Maté a la araña,
esa que bajaba en su tela, confiada,
tendida entre los maderos de mi ventana.
Acerqué un libro al cuerpo blando, su atención concentrada
en la muerte que pendía oscura,
sin reflejo, sobre sus ojos de sombra.
La aplasté,
dejé de ella apenas un rastro líquido,
órganos y patas desvencijadas.
Extinguí su sueño, la desperté del lecho del mundo
y ni siquiera pensó,
si pensaba alguna vez,
en toda esa cadena de milagros
que desde la más infinita lejanía del tiempo y el espacio
llevaron a su nacimiento, su vida,
a terminar hoy por mi mano,
igual que por un punto termina una buena historia.

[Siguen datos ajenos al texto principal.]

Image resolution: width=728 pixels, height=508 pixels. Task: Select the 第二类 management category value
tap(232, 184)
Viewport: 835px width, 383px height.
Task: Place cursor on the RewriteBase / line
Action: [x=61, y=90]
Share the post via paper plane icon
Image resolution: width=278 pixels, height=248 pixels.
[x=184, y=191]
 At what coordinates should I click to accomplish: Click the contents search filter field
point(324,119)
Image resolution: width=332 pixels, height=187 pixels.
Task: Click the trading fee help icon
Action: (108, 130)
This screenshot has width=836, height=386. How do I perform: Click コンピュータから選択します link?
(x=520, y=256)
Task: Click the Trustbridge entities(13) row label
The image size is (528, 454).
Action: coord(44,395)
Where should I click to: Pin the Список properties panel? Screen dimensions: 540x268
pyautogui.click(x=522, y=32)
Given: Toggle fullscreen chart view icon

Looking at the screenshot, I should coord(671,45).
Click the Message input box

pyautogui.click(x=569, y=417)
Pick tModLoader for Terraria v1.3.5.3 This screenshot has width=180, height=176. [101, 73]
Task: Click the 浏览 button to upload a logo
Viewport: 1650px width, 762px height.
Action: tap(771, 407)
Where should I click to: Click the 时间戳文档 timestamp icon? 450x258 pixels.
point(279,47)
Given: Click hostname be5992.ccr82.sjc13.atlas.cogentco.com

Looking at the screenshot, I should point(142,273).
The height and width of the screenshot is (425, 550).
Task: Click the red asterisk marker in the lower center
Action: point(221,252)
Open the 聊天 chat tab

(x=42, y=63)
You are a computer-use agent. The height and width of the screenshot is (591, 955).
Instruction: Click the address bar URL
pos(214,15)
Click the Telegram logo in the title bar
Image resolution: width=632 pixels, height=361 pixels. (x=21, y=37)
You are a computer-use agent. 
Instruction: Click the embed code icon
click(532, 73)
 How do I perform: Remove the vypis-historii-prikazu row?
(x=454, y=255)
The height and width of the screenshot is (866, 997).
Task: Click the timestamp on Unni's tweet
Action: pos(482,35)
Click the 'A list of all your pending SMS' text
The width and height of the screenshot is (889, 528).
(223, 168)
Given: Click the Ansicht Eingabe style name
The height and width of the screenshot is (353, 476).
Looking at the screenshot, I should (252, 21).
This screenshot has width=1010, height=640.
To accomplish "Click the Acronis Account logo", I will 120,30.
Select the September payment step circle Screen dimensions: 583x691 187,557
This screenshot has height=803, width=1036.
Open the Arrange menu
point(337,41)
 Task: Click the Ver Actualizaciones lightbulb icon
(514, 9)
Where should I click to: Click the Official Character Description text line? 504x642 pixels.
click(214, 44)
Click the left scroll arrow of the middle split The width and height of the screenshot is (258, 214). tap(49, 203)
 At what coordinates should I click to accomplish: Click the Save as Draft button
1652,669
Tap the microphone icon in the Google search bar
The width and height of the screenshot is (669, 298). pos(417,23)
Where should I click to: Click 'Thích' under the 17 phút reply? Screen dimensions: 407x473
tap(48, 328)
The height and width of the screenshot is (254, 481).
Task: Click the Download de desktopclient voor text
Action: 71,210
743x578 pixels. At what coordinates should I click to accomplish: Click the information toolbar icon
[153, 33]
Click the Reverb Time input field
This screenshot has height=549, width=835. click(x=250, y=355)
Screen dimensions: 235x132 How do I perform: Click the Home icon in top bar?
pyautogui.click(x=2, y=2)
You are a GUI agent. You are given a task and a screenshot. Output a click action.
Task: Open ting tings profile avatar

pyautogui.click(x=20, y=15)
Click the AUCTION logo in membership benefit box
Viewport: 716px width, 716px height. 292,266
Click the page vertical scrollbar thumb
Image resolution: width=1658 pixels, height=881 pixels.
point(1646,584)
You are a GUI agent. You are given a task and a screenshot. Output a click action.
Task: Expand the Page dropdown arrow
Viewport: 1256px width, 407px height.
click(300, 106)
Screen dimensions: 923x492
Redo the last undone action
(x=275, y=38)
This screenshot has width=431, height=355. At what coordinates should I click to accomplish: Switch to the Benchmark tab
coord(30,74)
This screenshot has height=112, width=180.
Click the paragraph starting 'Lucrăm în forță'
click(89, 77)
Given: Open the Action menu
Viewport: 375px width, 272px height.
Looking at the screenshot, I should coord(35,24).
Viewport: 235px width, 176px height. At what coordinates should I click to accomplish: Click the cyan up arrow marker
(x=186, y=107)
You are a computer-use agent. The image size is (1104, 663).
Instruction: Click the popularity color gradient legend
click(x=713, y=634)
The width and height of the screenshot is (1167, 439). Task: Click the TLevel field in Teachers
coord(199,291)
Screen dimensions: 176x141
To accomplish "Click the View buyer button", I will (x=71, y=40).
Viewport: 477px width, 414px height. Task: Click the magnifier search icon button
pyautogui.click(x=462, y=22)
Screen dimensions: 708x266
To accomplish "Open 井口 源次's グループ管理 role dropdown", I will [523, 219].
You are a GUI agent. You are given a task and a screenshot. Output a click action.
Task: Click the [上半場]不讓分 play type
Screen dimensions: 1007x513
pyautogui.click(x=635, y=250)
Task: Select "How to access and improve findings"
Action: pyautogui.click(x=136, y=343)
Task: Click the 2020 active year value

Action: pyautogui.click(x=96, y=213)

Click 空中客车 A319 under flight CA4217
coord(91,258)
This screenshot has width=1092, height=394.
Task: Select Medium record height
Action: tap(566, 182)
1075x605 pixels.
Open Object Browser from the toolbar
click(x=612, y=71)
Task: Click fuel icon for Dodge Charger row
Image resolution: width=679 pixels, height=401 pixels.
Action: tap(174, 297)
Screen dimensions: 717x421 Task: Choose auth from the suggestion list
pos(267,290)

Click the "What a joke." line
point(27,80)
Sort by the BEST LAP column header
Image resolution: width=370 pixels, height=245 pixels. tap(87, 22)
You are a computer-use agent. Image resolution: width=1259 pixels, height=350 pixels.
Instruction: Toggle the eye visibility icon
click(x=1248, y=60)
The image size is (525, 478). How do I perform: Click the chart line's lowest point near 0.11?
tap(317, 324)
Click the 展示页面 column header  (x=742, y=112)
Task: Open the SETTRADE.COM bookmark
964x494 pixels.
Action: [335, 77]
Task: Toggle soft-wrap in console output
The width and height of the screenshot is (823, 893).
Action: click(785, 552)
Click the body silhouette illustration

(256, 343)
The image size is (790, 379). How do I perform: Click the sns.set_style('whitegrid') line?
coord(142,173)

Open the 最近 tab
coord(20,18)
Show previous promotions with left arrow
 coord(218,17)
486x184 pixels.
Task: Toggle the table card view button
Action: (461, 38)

Y sin duda Dios supo lo que iba a ocurrir,
lo vio desde los ojos ignorantes de la araña,
lo sintió a través de mis manos de madera e hilo,
y dejó que ocurriese,
y me dejó a mí frente al cadáver de la araña
pensando, pensando,
qué culpa tenia ella
de mi corazón agotado, de mi pensamiento dormido,
como en coma, como muerto,
y de esa losa que son los momentos perdidos,
la felicidad imposible que se escapa una,
una y otra vez, y de nuevo,
como el agua que fluye de la fuente de la vida,
chorreando entre mis dedos abiertos
como la sangre amarilla de la araña.
Se le escapan del cuerpo los momentos,
desparrama en el Universo su existencia entera.
Le cayó encima el pie del Tiempo,
viejo ciego, bastardo amargado
amigo de la muerte, hermano del fracaso,
padre del Sol poniente y de una Luna enfermiza
que solo alumbra carcasas de soledad.